To the right of the water closet was another door which led to the long L-shaped hallway that connected the three bedrooms of the house. The first bedroom was Baba’s. Inside this green room was her special hospital bed complete with a crank that elevated the bed so Baba could rest with her head uplifted; guardrails so she couldn’t fall out while sleeping at night and a plastic holder at the foot of the bed for her stainless steel bedpan. Also inside this modestly decorated room was a mahogany dresser displaying old photographs of her grandchildren, and in the corner was her steel wheelchair with a worn-out black vinyl seat cushion. This room always had the same odor wafting about-Vick’s Vapo Rub mixed with urine. It was eye-opening to say the least, but I got used to it after awhile. Across the hallway from Baba’s room was the door leading down to the basement; the mysterious, scary basement where “cruel monsters lurk in the dark corners,” at least according to my Uncle Harry, who lived in this house for 30 years, and who now had recently moved out to make room for his younger brother’s family.

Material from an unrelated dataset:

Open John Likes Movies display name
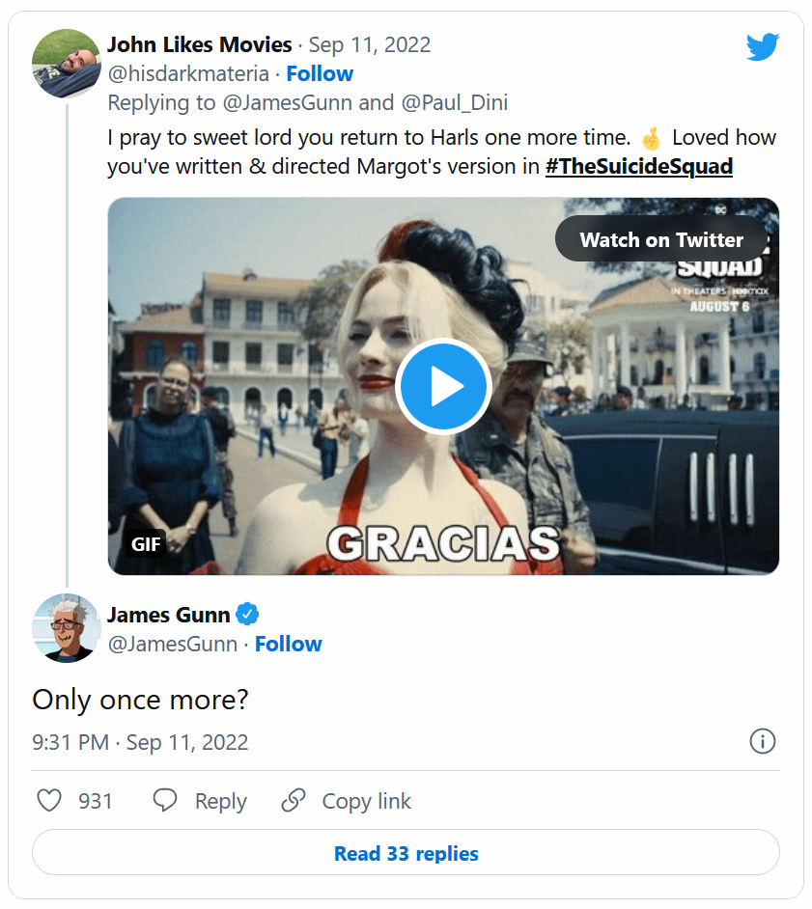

The basement was my favorite place to go as an eleven year old boy, for it was down there I could sit alone and think amidst the numerous canned goods and old torn furniture. As one reached the bottom of the stairwell leading down from the hallway, one could not but help notice the dozens upon dozens of cans of Del Monte peaches and pears, Green Giant creamed corn, peas and stewed tomatoes, Hormel chili beans, Dinty Moore’s stew and Campbell’s soups of every conceivable flavor; mostly bacon and bean, along with Baba’s favorite-chicken noodle soup. It was like a little supermarket down there that summer. Most interestingly, there was an old 1930’ s Philco radio record player in the basement, left there by Uncle Harry, and I would turn on the Emperor Hudson Show or Kasey Kasim on KRLA and listen to “Easier Said Than Done” by the Essex, “Surf City” by Jan and Dean, “So Much In Love” by Tymes and my favorite that summer, Lonnie Mack’s “Memphis.” It was down in that basement later in August when I first heard a “new sound” by an English group that had the weird name-The Beatles. I was lying down on the old gray sofa in the back corner when the song “Do you Want To Know A Secret” played on the Emperor Hudson Show, and I immediately liked it. And when the Dodgers would play day games back east in Chicago or Philadelphia or New York, I’d put my Dodger cap on and sit on that old sofa and listen to Vin Scully and Jerry Doggett describe the action on “Fifty thousand watt clear channel station, KFI, Earle C. Anthony Incorporated.” Sandy Koufax was unbeatable that summer, and I remember wishing I had a dime for every time he struck some hapless hitter out.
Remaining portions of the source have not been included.